++++ Passage to read

But to bring it back to the point that sparked this, In general, do you find Main Characters whose Choices are unimportant and don't matter to be "worth caring about and reading about"?  I am just having a hard time figuring out how this would work.  If he doesnt matter, then to my mind he would need to be close to a character that does, at which point he has become a Chronicler, not the MC himself (like a less useful Watson).  If no character on stage matters, then why am I focusing on them instead of something that matters more.  I am having a hard time imagining an interesting story with meaningful Conflict that is devoid of meaningful Choice. 

To be clear, Im not saying that the MC has to be saving the world every time; maybe the story is just about surviving Bad Things.  But in that story context their survival is what Matters, even if its a smaller stage. 

Figging Mint:

--- Quote from: Quantus on May 11, 2012, 01:39:46 PM ---But to bring it back to the point that sparked this, In general, do you find Main Characters whose Choices are unimportant and don't matter to be "worth caring about and reading about"?  I am just having a hard time figuring out how this would work. 

--- End quote ---

Yes, certainly, on "a day in the life" type of level.   


--- Quote ---  I am having a hard time imagining an interesting story with meaningful Conflict that is devoid of meaningful Choice. 

--- End quote ---

Pretty much every historical-immersion type reality show works this way, no?   I mean none of the choices TV characters make while living in the Victorian house/Colonial village/Cod fishing shack are really meaningful Choice.   Yet we're fascinated by their human-level interactions and the meanings they impose on those.

++++++++

From the forum exchange about main characters, return word for word the part that opens with the words containing "--- Quote ---  I" and closes with "impose on those.".

++++ Extracted data

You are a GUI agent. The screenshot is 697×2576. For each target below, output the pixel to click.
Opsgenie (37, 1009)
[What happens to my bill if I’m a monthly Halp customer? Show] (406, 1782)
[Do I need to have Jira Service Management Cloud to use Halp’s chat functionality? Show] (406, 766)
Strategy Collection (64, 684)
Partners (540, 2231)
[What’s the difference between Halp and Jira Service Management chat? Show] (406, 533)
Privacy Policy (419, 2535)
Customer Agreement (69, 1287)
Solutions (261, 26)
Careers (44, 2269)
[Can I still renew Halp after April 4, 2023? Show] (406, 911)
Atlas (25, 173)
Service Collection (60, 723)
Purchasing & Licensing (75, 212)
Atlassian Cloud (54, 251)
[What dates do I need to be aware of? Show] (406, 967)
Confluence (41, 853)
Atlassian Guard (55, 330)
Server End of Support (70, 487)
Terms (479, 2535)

++++++++

Result.
--- Quote ---  I am having a hard time imagining an interesting story with meaningful Conflict that is devoid of meaningful Choice. 

--- End quote ---

Pretty much every historical-immersion type reality show works this way, no?   I mean none of the choices TV characters make while living in the Victorian house/Colonial village/Cod fishing shack are really meaningful Choice.   Yet we're fascinated by their human-level interactions and the meanings they impose on those.